Por Juan Francisco Puello Herrera
La mentira es un defecto o una forma de acomodar la vida a gustos y preferencias. La verdad siempre se impone, no tiene tiempo, siempre llega, tarde o temprano hace su entrada triunfal. Hay quienes recurren a ese artificio para lograr propósitos cuestionados y cumplir planes a corto, mediano y largo plazo.
Donde la mentira se convierte en algo pernicioso es cuando se le utiliza cada vez que se quieren justificar actitudes, sobre todo si están reñidas con lo justo, la moral y las buenas costumbres que deben prevalecer.
La manipulación de acontecimientos pasados y presentes a través de distorsiones en el tiempo y el espacio adquiere una mayor relevancia con el hecho de encubrir con apariencia de verdad hasta la propia vida que se lleva, lo cual es una forma miserable de engañarse y engañar a los demás.

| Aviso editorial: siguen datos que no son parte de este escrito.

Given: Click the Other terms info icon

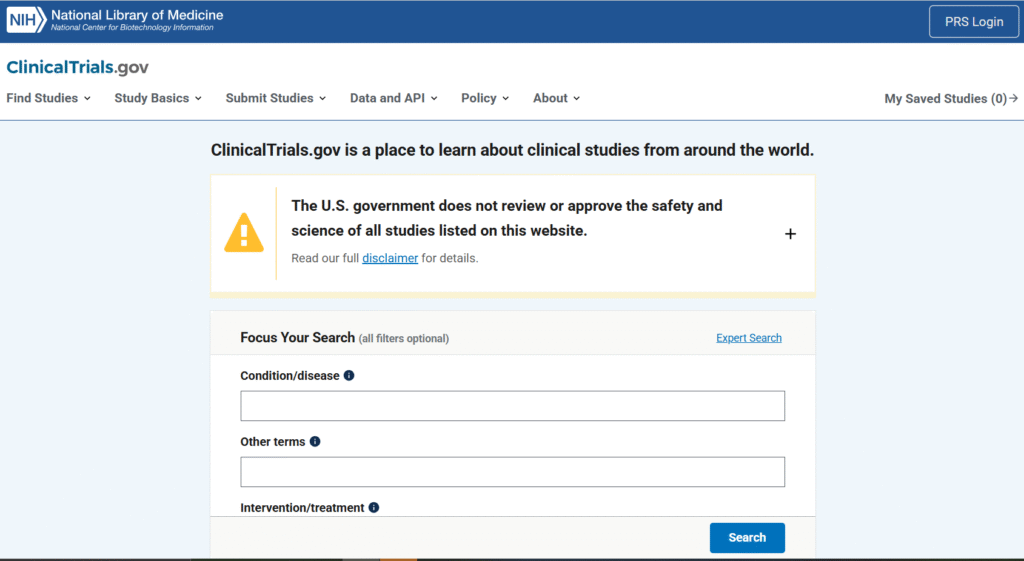Looking at the screenshot, I should (x=315, y=442).

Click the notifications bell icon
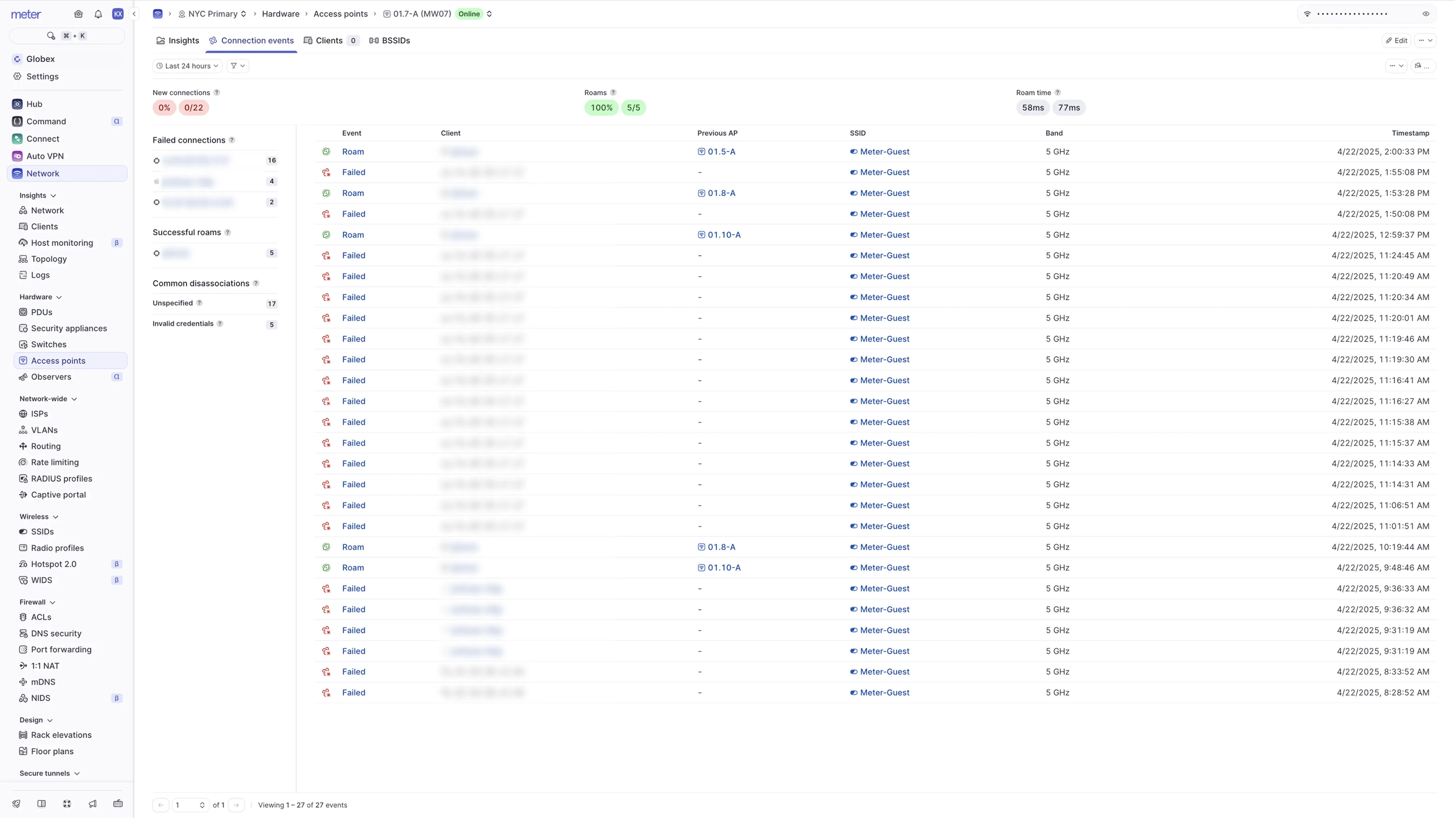point(98,14)
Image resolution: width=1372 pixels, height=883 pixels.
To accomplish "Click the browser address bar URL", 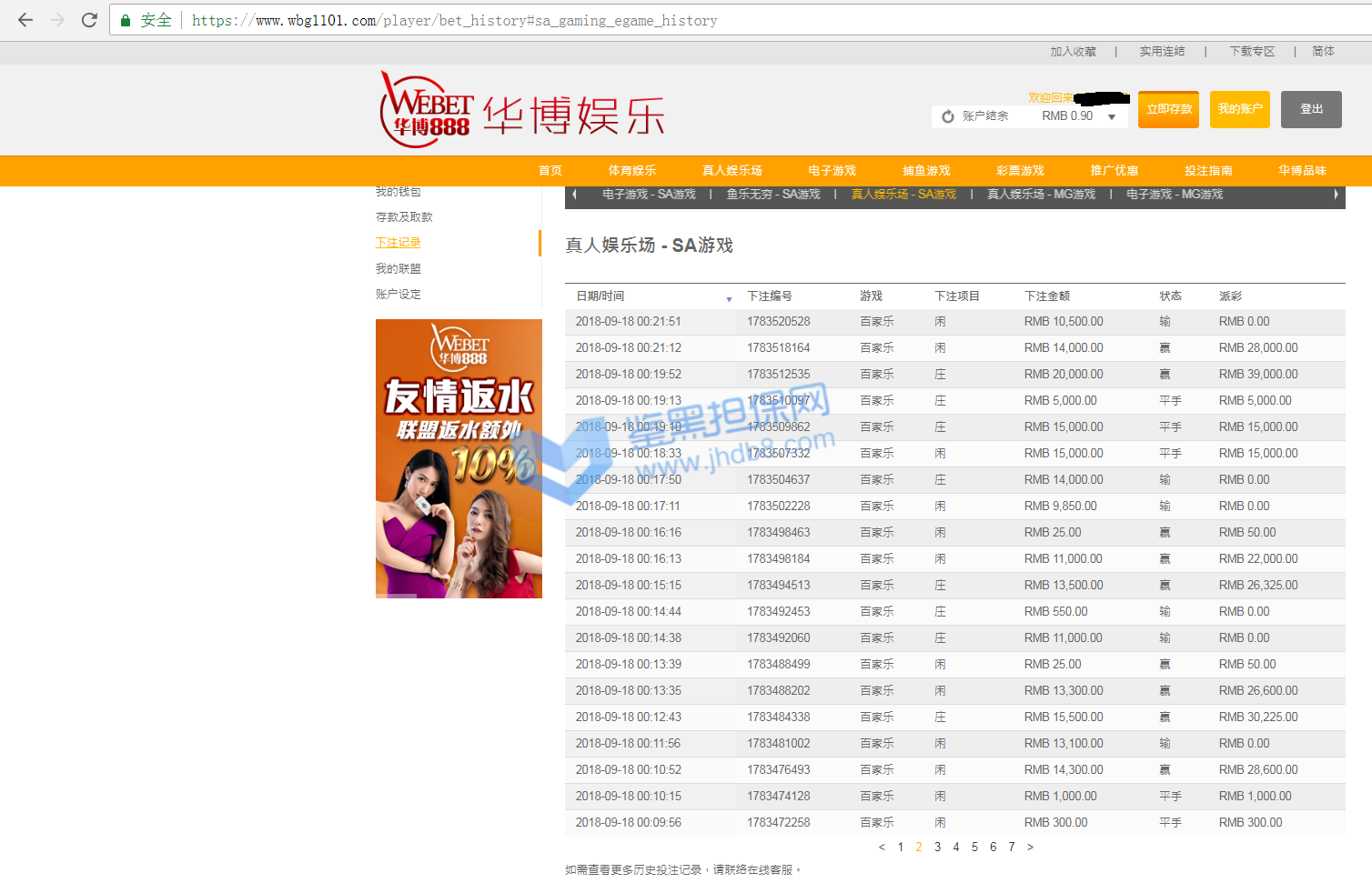I will [455, 20].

Y eso es la mentira, un engaño, nada la justifica, ni siquiera recurriendo a sutilezas o considerando si favorece o no a algún sujeto a quien se le debe un favor. Aquellos que tienen una mayor responsabilidad social, no pueden ser proclives al engaño hablando falsedades.
La mentira altera la realidad de lo que realmente sucede. Lo peor que puede ocurrir a alguien, es cuando la mentira, forma parte de su escala de valores, maquillada bajo una irrealidad.
De igual manera, cuando es el modus operandi de uno que otro habilidoso metido a serio o arrepentido de su “mala vida”, y que la utiliza para conseguir prebendas o ganar favores, sean estos materiales o espirituales. Es de temer el no decir la verdad, porque es vivir bajo una permanente sensación de inseguridad.
Se puede decir que es vivir condenado a que su verdad sea siempre sospechosa.
Lo que sí cabe recordar, es que se podrá engañar a los hombres, pero a Dios no.